To be done
Rewrite the lines below as a JSON list of strings, one string per line, and leave out any blank lines.

Given data

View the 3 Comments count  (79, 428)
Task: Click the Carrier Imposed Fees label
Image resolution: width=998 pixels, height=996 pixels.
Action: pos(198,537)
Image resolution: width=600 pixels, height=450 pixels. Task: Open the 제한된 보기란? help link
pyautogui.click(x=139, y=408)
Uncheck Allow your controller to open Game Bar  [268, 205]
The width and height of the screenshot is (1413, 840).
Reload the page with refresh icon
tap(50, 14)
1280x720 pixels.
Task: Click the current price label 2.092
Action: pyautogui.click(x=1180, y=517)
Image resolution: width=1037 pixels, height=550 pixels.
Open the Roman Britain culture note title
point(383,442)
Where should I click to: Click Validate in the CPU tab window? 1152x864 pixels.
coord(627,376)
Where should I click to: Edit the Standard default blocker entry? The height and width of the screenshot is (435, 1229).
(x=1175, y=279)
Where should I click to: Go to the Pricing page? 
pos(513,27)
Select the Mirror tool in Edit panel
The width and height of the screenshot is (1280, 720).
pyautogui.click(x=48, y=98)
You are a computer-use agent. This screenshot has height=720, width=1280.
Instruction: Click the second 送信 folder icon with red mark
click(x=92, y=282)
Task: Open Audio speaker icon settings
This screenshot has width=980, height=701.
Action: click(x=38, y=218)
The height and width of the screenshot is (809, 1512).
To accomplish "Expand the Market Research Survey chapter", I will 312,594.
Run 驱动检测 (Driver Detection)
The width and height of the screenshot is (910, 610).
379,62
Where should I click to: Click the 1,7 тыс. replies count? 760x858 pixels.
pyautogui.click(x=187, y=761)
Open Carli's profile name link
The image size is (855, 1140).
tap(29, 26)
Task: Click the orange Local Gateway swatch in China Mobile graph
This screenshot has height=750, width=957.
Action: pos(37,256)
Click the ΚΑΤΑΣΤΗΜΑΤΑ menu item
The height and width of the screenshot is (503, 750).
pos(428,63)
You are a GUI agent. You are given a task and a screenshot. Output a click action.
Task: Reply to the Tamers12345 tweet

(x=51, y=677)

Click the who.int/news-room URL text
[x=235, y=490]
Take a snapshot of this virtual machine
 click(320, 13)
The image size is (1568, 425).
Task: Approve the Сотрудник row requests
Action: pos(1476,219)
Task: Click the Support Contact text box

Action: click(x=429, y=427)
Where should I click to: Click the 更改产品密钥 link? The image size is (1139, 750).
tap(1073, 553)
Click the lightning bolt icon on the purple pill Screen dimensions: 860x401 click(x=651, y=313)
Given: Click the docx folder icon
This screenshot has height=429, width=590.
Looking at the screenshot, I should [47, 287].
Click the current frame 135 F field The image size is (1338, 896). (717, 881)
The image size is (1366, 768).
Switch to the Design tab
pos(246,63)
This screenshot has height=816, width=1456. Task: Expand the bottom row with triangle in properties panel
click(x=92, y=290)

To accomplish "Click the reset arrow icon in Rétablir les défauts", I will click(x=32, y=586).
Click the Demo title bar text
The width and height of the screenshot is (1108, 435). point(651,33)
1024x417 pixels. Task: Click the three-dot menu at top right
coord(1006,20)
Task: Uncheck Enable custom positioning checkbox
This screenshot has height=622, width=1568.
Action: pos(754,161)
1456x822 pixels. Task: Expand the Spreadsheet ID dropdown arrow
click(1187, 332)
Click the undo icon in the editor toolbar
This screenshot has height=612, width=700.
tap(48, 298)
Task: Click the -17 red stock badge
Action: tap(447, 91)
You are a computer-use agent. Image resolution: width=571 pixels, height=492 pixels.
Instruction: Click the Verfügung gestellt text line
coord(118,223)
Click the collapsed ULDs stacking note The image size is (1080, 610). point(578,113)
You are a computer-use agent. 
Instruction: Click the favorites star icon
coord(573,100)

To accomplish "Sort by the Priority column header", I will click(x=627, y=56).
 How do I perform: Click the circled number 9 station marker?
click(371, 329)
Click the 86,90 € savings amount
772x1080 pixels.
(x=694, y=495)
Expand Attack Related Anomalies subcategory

Solution for this task
[
  "View the 3 Comments count  (79, 428)",
  "Task: Click the Carrier Imposed Fees label",
  "Image resolution: width=998 pixels, height=996 pixels.",
  "Action: pos(198,537)",
  "Image resolution: width=600 pixels, height=450 pixels. Task: Open the 제한된 보기란? help link",
  "pyautogui.click(x=139, y=408)",
  "Uncheck Allow your controller to open Game Bar  [268, 205]",
  "The width and height of the screenshot is (1413, 840).",
  "Reload the page with refresh icon",
  "tap(50, 14)",
  "1280x720 pixels.",
  "Task: Click the current price label 2.092",
  "Action: pyautogui.click(x=1180, y=517)",
  "Image resolution: width=1037 pixels, height=550 pixels.",
  "Open the Roman Britain culture note title",
  "point(383,442)",
  "Where should I click to: Click Validate in the CPU tab window? 1152x864 pixels.",
  "coord(627,376)",
  "Where should I click to: Edit the Standard default blocker entry? The height and width of the screenshot is (435, 1229).",
  "(x=1175, y=279)",
  "Where should I click to: Go to the Pricing page? ",
  "pos(513,27)",
  "Select the Mirror tool in Edit panel",
  "The width and height of the screenshot is (1280, 720).",
  "pyautogui.click(x=48, y=98)",
  "You are a computer-use agent. This screenshot has height=720, width=1280.",
  "Instruction: Click the second 送信 folder icon with red mark",
  "click(x=92, y=282)",
  "Task: Open Audio speaker icon settings",
  "This screenshot has width=980, height=701.",
  "Action: click(x=38, y=218)",
  "The height and width of the screenshot is (809, 1512).",
  "To accomplish \"Expand the Market Research Survey chapter\", I will 312,594.",
  "Run 驱动检测 (Driver Detection)",
  "The width and height of the screenshot is (910, 610).",
  "379,62",
  "Where should I click to: Click the 1,7 тыс. replies count? 760x858 pixels.",
  "pyautogui.click(x=187, y=761)",
  "Open Carli's profile name link",
  "The image size is (855, 1140).",
  "tap(29, 26)",
  "Task: Click the orange Local Gateway swatch in China Mobile graph",
  "This screenshot has height=750, width=957.",
  "Action: pos(37,256)",
  "Click the ΚΑΤΑΣΤΗΜΑΤΑ menu item",
  "The height and width of the screenshot is (503, 750).",
  "pos(428,63)",
  "You are a GUI agent. You are given a task and a screenshot. Output a click action.",
  "Task: Reply to the Tamers12345 tweet",
  "(x=51, y=677)",
  "Click the who.int/news-room URL text",
  "[x=235, y=490]",
  "Take a snapshot of this virtual machine",
  " click(320, 13)",
  "The image size is (1568, 425).",
  "Task: Approve the Сотрудник row requests",
  "Action: pos(1476,219)",
  "Task: Click the Support Contact text box",
  "Action: click(x=429, y=427)",
  "Where should I click to: Click the 更改产品密钥 link? The image size is (1139, 750).",
  "tap(1073, 553)",
  "Click the lightning bolt icon on the purple pill Screen dimensions: 860x401 click(x=651, y=313)",
  "Given: Click the docx folder icon",
  "This screenshot has height=429, width=590.",
  "Looking at the screenshot, I should [47, 287].",
  "Click the current frame 135 F field The image size is (1338, 896). (717, 881)",
  "The image size is (1366, 768).",
  "Switch to the Design tab",
  "pos(246,63)",
  "This screenshot has height=816, width=1456. Task: Expand the bottom row with triangle in properties panel",
  "click(x=92, y=290)",
  "To accomplish \"Click the reset arrow icon in Rétablir les défauts\", I will click(x=32, y=586).",
  "Click the Demo title bar text",
  "The width and height of the screenshot is (1108, 435). point(651,33)",
  "1024x417 pixels. Task: Click the three-dot menu at top right",
  "coord(1006,20)",
  "Task: Uncheck Enable custom positioning checkbox",
  "This screenshot has height=622, width=1568.",
  "Action: pos(754,161)",
  "1456x822 pixels. Task: Expand the Spreadsheet ID dropdown arrow",
  "click(1187, 332)",
  "Click the undo icon in the editor toolbar",
  "This screenshot has height=612, width=700.",
  "tap(48, 298)",
  "Task: Click the -17 red stock badge",
  "Action: tap(447, 91)",
  "You are a computer-use agent. Image resolution: width=571 pixels, height=492 pixels.",
  "Instruction: Click the Verfügung gestellt text line",
  "coord(118,223)",
  "Click the collapsed ULDs stacking note The image size is (1080, 610). point(578,113)",
  "You are a computer-use agent. ",
  "Instruction: Click the favorites star icon",
  "coord(573,100)",
  "To accomplish \"Sort by the Priority column header\", I will click(x=627, y=56).",
  " How do I perform: Click the circled number 9 station marker?",
  "click(371, 329)",
  "Click the 86,90 € savings amount",
  "772x1080 pixels.",
  "(x=694, y=495)",
  "Expand Attack Related Anomalies subcategory"
]